Context: The Impostor Phenomenon (IP), the persistent belief of being a fraud despite evident competence, is common in Software Engineering (SE), where high expectations for expertise and innovation prevail. Although coaching and similar interventions are proposed to mitigate IP, empirical evidence in SE remains underexplored. Objective: This study examines the impact of a structured group coaching intervention on reducing IP feelings among early-career software engineers. Method: We conducted a quasi-experiment with 20 participants distributed across two project teams using a wait-list control design, complemented by non-participant observation. The treatment group received a three-session coaching intervention, while the control group received it after an observation phase. IP was assessed using the Clance Impostor Phenomenon Scale (CIPS), alongside evaluated measures of well-being (WHO-5), life satisfaction (SWLS), and affect (PANAS).

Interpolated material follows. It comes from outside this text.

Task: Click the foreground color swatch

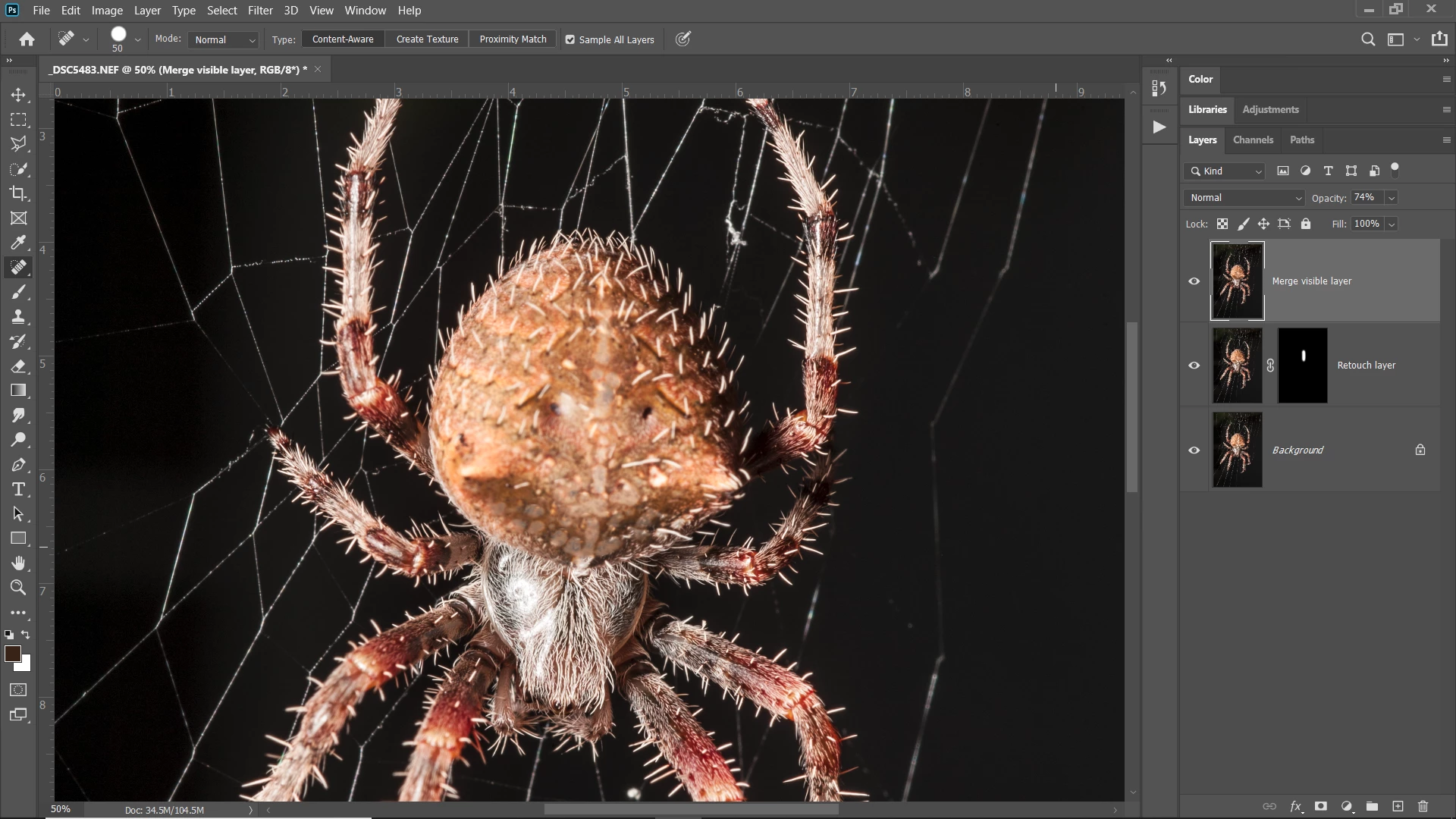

Results: The coaching resulted in modest reductions in CIPS scores, whereas the control group also improved during the observation phase, suggesting that contextual and temporal factors may have exerted a stronger influence than the formal intervention. Conclusion: These results suggest that coaching may support reflection and awareness related to IP, yet other contextual aspects of team collaboration and project work might also contribute to these changes. This study offers a novel empirical step toward understanding how structured IP interventions operate within SE environments.